Eagleton Village is a census-designated place (CDP) in Blount County, Tennessee. The population was 5,393 at the 2020 census. It is included in the Knoxville, Tennessee Metropolitan Statistical Area. The community is named after the first Eagleton School, built in the 1800s on land donated by Scottish immigrant David Eagleton (1748–1828). Urbanization began during World War II, driven by the arrival of workers for the local ALCOA plant.

==Geography==

According to the United States Census Bureau, the CDP has a total area of 3.2 sqmi, all land.

==Demographics==

Historical population
| Census | Pop. | Note | %± |
| 2010 | 5,052 |  | — |
| 2020 | 5,393 |  | 6.7% |
U.S. Decennial Census

===2020 census===

Eagleton Village racial composition
| Race | Number | Percentage |
|---|---|---|
| White (non-Hispanic) | 4,440 | 82.33% |
| Black or African American (non-Hispanic) | 140 | 2.6% |
| Native American | 12 | 0.22% |
| Asian | 38 | 0.7% |
| Other/Mixed | 233 | 4.32% |
| Hispanic or Latino | 530 | 9.83% |

As of the 2020 United States census, there were 5,393 people, 2,302 households, and 1,563 families residing in the CDP.

===2000 census===
As of the census of 2000, there were 4,883 people, 2,133 households, and 1,426 families residing in the CDP. The population density was 1,524.5 PD/sqmi. There were 2,291 housing units at an average density of 715.2 /sqmi. The racial makeup of the CDP was 95.97% White, 2.23% African American, 0.31% Native American, 0.45% Asian, 0.25% from other races, and 0.80% from two or more races. Hispanic or Latino of any race were 1.11% of the population.
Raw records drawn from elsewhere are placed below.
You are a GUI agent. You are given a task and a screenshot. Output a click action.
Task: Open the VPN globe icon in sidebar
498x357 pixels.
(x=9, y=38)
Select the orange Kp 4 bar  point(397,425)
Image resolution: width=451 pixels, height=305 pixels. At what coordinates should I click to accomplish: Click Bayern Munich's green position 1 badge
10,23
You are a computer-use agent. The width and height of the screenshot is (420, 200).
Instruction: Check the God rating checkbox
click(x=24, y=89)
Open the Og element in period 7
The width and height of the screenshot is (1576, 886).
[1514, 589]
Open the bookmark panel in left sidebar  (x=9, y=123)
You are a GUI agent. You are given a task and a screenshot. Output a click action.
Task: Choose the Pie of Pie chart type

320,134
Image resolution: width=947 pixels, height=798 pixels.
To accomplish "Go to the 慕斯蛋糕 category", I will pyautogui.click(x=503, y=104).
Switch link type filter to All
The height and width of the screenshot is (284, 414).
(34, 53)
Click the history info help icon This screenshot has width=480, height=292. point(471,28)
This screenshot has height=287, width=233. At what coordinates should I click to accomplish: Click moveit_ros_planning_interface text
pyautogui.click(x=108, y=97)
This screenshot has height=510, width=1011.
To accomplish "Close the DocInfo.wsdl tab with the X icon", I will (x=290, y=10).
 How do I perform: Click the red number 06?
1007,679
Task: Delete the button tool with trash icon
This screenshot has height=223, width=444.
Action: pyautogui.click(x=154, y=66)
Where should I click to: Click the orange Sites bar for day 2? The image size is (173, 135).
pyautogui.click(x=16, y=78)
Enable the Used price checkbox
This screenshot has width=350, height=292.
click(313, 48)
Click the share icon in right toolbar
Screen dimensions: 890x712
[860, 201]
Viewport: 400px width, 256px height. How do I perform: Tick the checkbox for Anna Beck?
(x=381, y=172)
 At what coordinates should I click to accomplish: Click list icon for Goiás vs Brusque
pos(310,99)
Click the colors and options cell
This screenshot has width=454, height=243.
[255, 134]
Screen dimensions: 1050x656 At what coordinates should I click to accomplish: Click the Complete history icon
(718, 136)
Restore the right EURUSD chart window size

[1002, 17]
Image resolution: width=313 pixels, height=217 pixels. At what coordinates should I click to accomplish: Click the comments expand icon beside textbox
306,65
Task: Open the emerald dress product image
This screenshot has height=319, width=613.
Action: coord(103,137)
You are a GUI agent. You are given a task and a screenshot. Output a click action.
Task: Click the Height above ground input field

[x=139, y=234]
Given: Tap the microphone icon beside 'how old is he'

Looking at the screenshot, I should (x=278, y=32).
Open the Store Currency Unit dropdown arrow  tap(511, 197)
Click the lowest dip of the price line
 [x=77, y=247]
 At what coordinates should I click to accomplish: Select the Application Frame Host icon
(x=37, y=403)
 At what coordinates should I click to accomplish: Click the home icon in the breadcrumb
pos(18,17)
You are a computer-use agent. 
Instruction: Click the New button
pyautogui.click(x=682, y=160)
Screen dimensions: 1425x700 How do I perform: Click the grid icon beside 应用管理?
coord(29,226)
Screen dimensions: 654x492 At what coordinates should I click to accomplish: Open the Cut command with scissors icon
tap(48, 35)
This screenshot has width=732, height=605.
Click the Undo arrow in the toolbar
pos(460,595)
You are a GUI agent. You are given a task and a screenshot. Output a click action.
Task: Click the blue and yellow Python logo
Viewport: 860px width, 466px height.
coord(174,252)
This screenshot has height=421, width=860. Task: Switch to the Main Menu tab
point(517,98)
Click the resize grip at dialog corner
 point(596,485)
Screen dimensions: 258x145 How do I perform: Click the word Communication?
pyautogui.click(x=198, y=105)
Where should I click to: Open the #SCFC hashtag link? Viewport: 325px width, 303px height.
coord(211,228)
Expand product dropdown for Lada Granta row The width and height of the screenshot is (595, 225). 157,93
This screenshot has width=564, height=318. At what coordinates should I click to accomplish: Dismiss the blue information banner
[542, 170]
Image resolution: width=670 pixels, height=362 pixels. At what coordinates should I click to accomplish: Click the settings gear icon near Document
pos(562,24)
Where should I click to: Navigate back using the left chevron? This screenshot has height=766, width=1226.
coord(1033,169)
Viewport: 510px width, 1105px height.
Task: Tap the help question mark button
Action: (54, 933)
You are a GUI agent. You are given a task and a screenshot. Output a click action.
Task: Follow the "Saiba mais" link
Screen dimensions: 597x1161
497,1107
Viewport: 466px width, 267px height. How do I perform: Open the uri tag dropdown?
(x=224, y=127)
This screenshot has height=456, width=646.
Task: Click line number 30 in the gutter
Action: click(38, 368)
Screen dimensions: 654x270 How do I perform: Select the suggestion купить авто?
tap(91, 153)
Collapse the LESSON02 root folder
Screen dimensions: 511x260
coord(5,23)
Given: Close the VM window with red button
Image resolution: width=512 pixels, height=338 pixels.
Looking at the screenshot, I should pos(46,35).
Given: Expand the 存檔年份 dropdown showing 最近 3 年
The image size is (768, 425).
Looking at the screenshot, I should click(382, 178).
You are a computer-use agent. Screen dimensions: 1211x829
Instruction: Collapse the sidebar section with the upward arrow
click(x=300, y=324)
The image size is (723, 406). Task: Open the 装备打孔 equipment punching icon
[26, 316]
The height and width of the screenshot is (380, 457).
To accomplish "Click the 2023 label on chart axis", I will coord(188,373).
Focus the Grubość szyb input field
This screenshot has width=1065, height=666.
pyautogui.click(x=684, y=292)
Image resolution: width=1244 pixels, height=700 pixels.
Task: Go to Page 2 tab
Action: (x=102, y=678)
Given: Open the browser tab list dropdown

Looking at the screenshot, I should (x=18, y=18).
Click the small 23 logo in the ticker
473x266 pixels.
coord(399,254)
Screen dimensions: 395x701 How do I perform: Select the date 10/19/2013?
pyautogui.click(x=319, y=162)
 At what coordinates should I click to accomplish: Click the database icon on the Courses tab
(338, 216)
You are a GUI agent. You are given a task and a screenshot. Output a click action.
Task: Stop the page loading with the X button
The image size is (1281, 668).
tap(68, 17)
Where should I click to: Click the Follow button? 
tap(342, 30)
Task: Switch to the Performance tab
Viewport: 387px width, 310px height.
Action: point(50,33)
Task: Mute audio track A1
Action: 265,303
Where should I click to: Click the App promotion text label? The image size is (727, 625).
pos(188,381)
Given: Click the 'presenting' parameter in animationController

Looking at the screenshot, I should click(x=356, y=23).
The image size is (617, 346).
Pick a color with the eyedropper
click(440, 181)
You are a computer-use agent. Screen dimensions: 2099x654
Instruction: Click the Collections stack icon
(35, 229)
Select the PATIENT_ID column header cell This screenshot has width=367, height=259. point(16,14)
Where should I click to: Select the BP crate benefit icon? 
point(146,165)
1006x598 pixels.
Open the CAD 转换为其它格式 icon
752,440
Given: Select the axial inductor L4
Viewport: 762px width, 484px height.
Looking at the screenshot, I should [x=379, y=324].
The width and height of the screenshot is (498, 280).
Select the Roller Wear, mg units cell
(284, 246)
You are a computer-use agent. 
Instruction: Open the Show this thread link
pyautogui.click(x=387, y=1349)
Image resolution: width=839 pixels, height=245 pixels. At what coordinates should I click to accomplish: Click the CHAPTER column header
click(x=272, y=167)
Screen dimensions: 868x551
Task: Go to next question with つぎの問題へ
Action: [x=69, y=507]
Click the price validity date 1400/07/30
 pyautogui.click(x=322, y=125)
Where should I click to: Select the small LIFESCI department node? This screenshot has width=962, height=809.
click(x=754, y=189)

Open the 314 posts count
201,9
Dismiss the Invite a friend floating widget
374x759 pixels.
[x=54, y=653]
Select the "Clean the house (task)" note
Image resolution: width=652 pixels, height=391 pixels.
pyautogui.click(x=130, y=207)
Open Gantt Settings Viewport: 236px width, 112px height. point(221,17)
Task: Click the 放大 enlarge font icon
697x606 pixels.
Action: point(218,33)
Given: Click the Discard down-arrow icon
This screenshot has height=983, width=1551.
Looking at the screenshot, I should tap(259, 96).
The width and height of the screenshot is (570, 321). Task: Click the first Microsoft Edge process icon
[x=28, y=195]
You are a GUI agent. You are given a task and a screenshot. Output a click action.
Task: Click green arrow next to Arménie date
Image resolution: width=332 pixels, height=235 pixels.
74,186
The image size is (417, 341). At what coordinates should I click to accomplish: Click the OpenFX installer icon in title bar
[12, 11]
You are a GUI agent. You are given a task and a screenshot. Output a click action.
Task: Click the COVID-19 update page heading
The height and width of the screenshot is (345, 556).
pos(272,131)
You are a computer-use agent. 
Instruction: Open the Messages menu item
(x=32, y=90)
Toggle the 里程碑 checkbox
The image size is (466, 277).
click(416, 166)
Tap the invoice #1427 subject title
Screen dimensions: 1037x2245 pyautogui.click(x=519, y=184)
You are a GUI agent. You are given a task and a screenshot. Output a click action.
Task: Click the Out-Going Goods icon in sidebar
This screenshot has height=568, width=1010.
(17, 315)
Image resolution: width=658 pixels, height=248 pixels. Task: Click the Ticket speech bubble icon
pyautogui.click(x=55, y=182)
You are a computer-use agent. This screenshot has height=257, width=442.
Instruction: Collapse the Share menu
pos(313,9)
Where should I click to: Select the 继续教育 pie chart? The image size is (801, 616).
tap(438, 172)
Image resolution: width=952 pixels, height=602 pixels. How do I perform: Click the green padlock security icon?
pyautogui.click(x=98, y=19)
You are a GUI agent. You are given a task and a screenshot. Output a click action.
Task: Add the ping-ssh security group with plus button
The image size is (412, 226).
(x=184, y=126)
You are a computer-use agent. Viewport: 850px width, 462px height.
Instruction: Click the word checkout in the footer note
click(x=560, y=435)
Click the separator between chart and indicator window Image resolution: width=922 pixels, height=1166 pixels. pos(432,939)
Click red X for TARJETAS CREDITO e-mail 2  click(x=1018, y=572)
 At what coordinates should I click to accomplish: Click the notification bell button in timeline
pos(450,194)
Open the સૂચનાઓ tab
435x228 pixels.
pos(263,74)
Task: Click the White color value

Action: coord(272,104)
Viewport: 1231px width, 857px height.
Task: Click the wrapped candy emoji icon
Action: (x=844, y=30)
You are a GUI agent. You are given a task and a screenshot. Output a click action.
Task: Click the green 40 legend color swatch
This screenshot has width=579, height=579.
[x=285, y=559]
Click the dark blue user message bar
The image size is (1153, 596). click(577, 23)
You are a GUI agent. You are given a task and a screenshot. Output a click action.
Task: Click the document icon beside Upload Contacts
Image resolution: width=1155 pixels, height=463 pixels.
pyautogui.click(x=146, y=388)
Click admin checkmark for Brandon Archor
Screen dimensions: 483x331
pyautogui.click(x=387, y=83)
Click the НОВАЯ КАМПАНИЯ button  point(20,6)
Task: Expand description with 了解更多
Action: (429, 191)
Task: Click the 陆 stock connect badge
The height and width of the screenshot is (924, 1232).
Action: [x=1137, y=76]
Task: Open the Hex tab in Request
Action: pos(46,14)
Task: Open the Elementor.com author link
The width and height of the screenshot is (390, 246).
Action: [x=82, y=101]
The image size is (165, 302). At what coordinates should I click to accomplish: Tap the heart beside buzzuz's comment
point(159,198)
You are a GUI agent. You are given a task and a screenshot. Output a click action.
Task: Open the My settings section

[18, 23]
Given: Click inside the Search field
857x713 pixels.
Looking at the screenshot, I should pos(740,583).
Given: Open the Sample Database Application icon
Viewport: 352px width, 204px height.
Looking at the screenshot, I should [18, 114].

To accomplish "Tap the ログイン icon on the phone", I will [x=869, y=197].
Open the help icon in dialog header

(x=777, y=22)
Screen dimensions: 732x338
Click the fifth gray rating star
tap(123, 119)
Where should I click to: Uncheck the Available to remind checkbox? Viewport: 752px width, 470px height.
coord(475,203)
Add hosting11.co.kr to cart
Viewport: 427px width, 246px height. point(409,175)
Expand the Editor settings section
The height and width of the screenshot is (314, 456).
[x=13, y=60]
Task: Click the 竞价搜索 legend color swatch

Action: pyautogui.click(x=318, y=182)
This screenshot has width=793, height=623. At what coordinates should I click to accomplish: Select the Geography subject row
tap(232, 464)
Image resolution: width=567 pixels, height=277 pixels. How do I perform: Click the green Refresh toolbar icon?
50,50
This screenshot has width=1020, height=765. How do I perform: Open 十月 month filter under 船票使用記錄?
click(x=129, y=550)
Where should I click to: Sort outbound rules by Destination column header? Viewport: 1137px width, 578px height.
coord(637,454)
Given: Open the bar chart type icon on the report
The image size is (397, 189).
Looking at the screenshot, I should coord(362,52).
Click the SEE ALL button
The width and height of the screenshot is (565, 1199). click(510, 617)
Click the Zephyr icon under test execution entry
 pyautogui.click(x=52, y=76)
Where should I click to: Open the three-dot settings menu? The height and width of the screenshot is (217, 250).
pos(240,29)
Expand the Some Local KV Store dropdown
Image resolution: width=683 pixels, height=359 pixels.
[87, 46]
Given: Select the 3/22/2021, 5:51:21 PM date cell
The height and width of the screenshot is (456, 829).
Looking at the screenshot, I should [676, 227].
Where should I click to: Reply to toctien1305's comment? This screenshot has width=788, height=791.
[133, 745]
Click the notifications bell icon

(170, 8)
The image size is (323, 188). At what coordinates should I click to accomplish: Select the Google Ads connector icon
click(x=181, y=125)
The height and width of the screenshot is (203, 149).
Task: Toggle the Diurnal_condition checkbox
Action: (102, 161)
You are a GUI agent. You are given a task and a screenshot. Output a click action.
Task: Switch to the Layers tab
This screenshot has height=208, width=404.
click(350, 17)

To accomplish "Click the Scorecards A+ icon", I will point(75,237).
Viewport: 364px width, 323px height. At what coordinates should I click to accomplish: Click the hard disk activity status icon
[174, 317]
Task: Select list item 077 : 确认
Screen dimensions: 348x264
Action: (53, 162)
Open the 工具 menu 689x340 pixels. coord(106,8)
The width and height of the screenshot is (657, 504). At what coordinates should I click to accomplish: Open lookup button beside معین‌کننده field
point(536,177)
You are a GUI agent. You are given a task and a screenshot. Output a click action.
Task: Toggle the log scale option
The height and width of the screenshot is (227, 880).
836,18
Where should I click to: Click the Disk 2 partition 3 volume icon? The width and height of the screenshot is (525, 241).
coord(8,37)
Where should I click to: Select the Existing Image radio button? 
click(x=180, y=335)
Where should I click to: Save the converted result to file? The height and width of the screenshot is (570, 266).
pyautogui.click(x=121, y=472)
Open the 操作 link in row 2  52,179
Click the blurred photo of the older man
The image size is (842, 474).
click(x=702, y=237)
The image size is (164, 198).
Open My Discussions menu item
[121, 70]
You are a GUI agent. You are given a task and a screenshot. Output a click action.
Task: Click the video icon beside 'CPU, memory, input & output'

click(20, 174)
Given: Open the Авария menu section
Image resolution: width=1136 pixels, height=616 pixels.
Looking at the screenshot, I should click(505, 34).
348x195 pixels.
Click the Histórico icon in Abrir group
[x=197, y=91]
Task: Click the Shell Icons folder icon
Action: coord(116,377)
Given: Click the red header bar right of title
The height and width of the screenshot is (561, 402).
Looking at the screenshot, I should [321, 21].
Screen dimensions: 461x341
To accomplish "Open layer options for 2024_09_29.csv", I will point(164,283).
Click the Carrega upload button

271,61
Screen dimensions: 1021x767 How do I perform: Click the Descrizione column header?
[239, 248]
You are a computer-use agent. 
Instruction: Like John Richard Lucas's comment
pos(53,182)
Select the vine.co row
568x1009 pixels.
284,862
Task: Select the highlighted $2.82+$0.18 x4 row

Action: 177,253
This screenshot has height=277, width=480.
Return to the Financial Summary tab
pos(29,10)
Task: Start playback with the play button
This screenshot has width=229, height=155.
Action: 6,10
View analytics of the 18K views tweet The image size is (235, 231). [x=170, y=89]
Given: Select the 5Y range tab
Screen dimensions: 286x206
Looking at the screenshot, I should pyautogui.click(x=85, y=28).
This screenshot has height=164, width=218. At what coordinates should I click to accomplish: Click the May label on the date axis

There were 2,133 households, out of which 28.6% had children under the age of 18 living with them, 50.0% were married couples living together, 12.5% had a female householder with no husband present, and 33.1% were non-families. 29.8% of all households were made up of individuals, and 13.2% had someone living alone who was 65 years of age or older. The average household size was 2.28 and the average family size was 2.79.

In the CDP, the population was spread out, with 22.3% under the age of 18, 7.8% from 18 to 24, 30.3% from 25 to 44, 22.9% from 45 to 64, and 16.7% who were 65 years of age or older. The median age was 38 years. For every 100 females, there were 87.3 males. For every 100 females age 18 and over, there were 84.4 males.

The median income for a household in the CDP was $29,888, and the median income for a family was $34,487. Males had a median income of $26,754 versus $22,431 for females. The per capita income for the CDP was $17,870. About 9.6% of families and 13.1% of the population were below the poverty line, including 20.3% of those under age 18 and 8.3% of those age 65 or over.